Cosa succede quando una psicoterapeuta, esperta in problemi di dipendenza da gioco d'azzardo, decide di collaborare con un capace scrittore?

"Così non vale", un riuscito connubio tra saggistica e narrativa, scritto con l'evidente scopo di aiutare le vittime di questa subdola trappola e le loro famiglie, ma non solo.

Il libro, scritto a quattro mani, vede alternarsi capitoli descrittivi, in cui la Dottoressa in Psicologia, Eva Muzzupappa, spiega quali sono i meccanismi che inducono ad affidarsi al gioco d'azzardo fino a diventarne schiavi, a capitoli di pura narrativa.

Analizzando i fattori scatenanti e le condizioni a contorno, la Dottoressa Muzzupappa affronta, in ogni capitolo, diversi casi, descrivendo i subdoli inganni della mente che portano ad annullarsi in funzione di quella speranza, ingannevole, di poter cambiare la propria vita.
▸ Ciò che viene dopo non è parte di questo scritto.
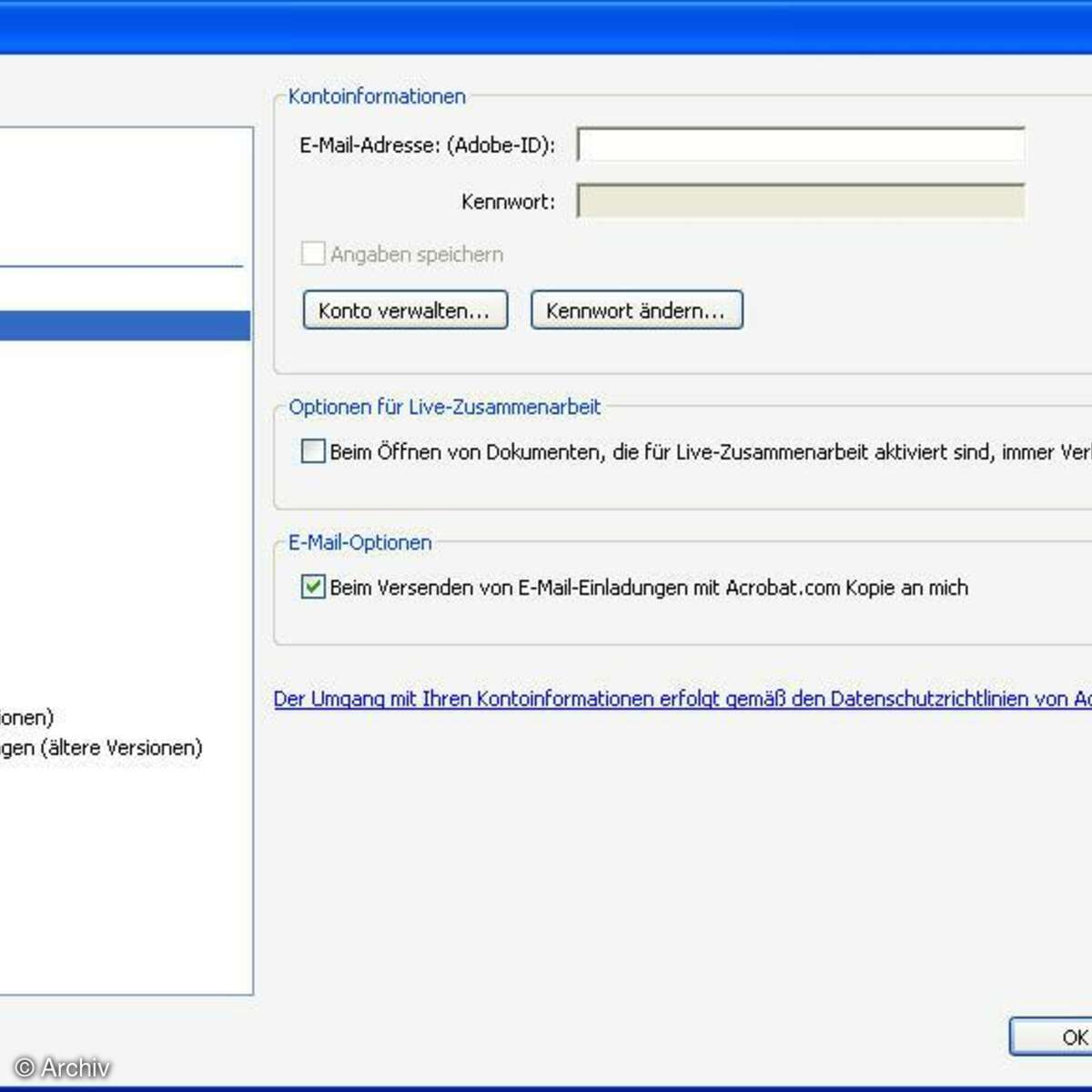
Task: Select the highlighted blue category row
Action: (x=125, y=326)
Come una droga, infatti, questa patologia porta pian piano la vittima a distruggere se stessa, con conseguenze gravi anche per la propria famiglia.
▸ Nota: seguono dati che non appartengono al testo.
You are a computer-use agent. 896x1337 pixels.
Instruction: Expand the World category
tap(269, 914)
Ed è in questo contesto che le capacità narrative di Claudio Secci, autore di diversi romanzi e saggi, trovano spazio per trasformare le idee in emozioni.
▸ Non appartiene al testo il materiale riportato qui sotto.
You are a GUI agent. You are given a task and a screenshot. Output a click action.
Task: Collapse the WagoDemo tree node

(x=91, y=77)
Tre storie, tre vittime, tre cause diverse.

Claudio Secci riesce con maestria a rendere vero ciò che la Dottoressa Muzzupappa descrive in modo scientifico, ma fruibile per tutti, narrando i sentimenti, le emozioni e gli eventi che portano i protagonisti a cadere nell'inganno del gioco d'azzardo. Il suo linguaggio, ricercato e quasi poetico, riesce a narrare e colpire, rendendo questo libro un valido aiuto, anche a scopo preventivo. 

Il tutto è verosimile e ben congegnato, grazie alla collaborazione di due menti capaci che, insieme, sono riusciti in un'impresa non semplice: portare in libreria l'inganno del gioco d'azzardo.